> _SOURCE DATA_:
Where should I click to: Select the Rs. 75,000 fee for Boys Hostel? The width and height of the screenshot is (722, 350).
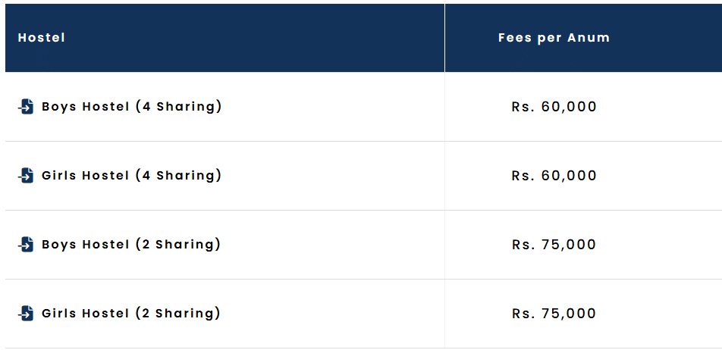click(554, 245)
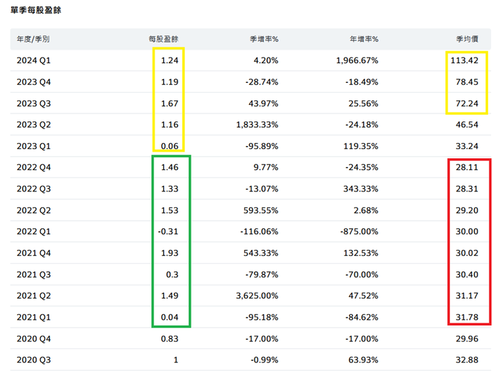The width and height of the screenshot is (493, 373).
Task: Click the 2023 Q2 row label
Action: [x=33, y=125]
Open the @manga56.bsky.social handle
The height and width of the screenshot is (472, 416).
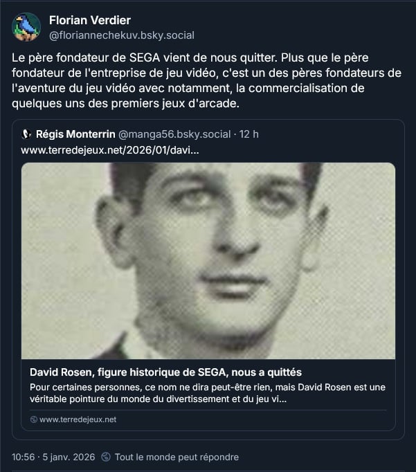[x=174, y=134]
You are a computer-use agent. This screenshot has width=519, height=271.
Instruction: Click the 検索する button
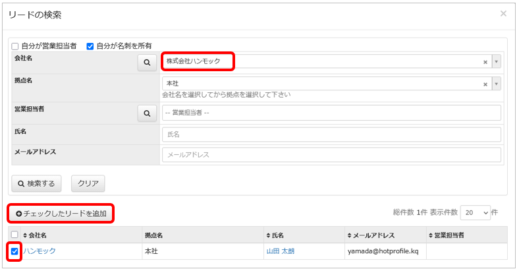pos(37,183)
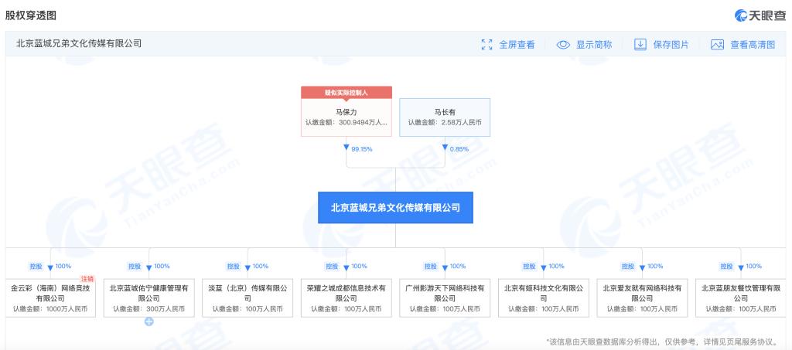Expand subsidiaries under 北京蓝城佑宁健康管理有限公司 plus icon
This screenshot has width=792, height=350.
tap(149, 323)
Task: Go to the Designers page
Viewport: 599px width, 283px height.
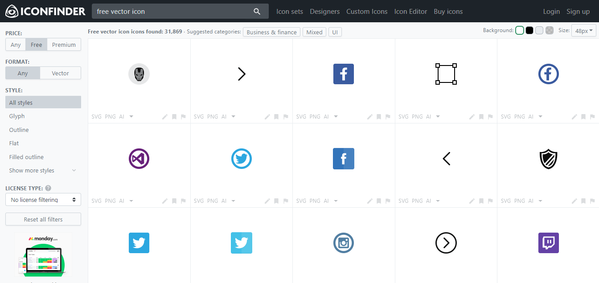Action: [325, 12]
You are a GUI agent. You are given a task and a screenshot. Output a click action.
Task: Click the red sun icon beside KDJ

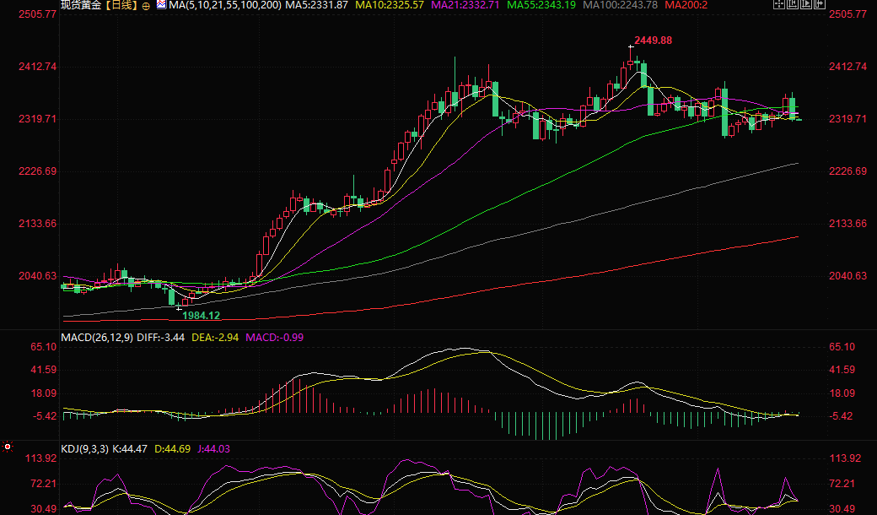tap(8, 447)
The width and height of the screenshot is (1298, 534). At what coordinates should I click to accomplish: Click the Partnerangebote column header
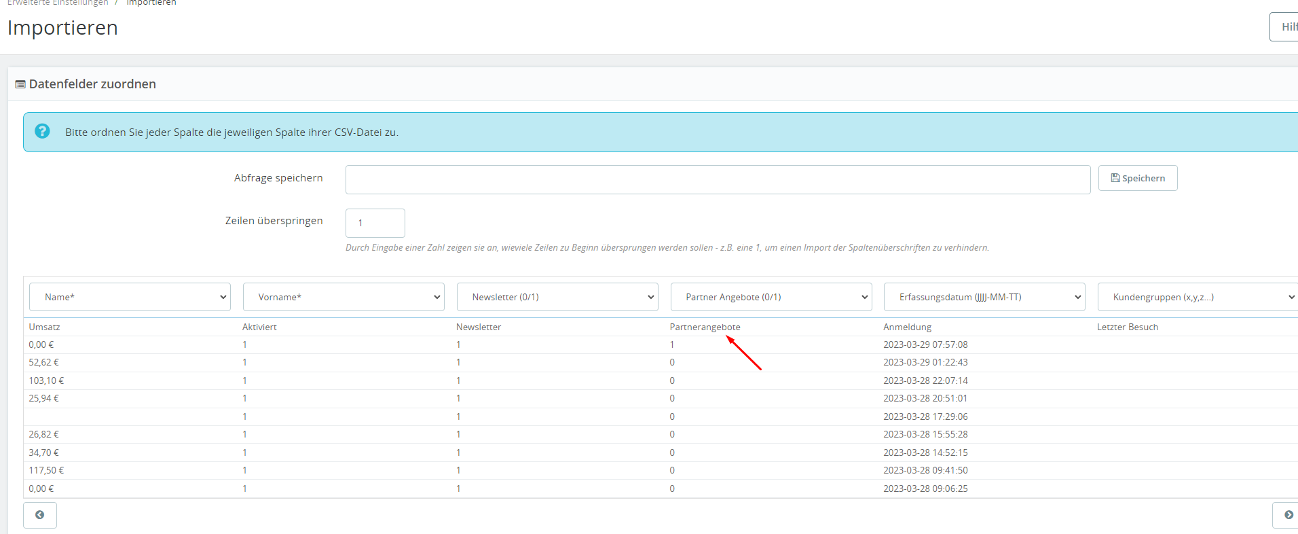(x=705, y=327)
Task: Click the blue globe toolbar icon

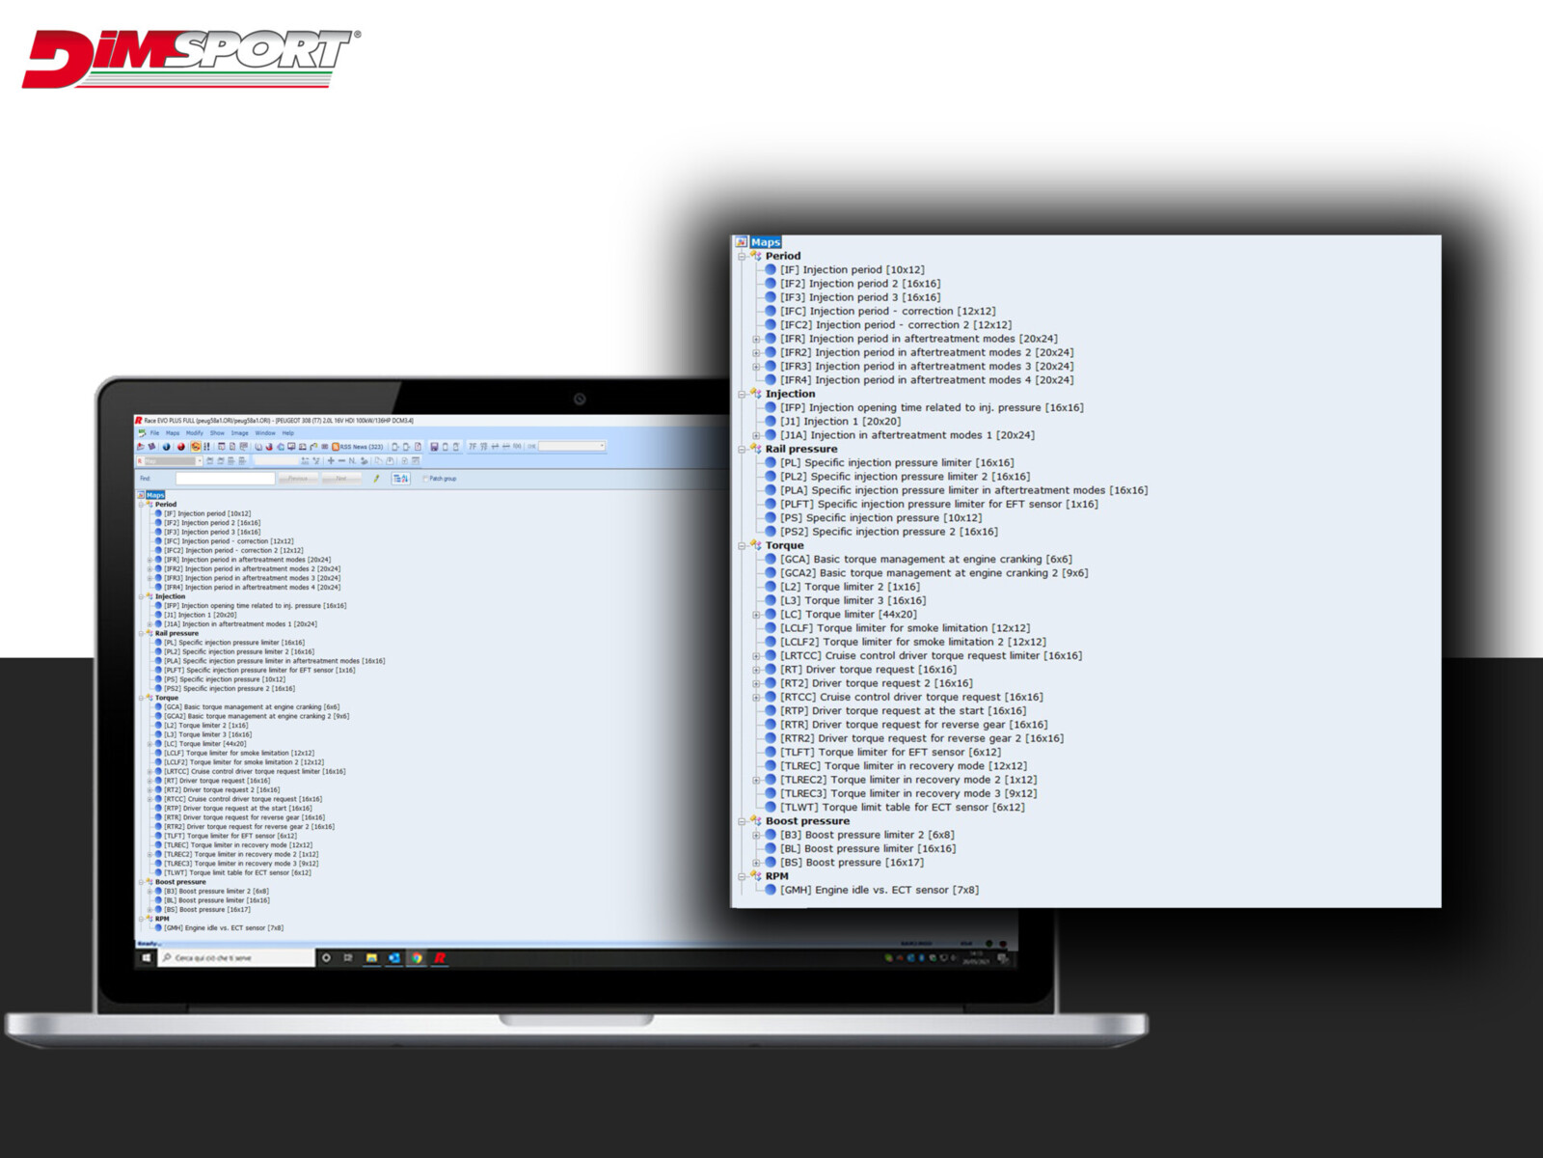Action: 166,447
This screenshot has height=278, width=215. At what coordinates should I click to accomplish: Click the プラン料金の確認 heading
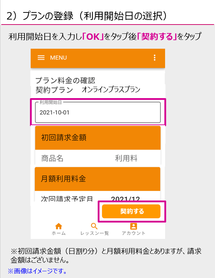point(65,80)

> _WHAT YOU WILL DO_:
Copy all the material exactly; omit images.

> _OUTPUT BELOW_:
Where should I click to: Select the Rs. 75,000 fee for Boys Hostel? The width and height of the screenshot is (722, 350).
click(554, 245)
The width and height of the screenshot is (493, 373).
Task: Click the 2023 Q2 row label
Action: [x=33, y=125]
Open the @manga56.bsky.social handle
The height and width of the screenshot is (472, 416).
[x=174, y=134]
You are a computer-use agent. This screenshot has width=519, height=271.
Instruction: Click the 検索する button
pos(37,183)
Expand subsidiaries under 北京蓝城佑宁健康管理有限公司 plus icon
This screenshot has width=792, height=350.
tap(149, 323)
Task: Go to the Designers page
Viewport: 599px width, 283px height.
Action: [325, 12]
You are a GUI agent. You are given a task and a screenshot. Output a click action.
Task: Click the red sun icon beside KDJ

tap(8, 447)
The width and height of the screenshot is (1298, 534). At what coordinates should I click to accomplish: Click the Partnerangebote column header
(x=705, y=327)
Task: Click the blue globe toolbar icon

Action: 166,447
This screenshot has height=278, width=215. At what coordinates should I click to accomplish: Click the プラン料金の確認 heading
point(65,80)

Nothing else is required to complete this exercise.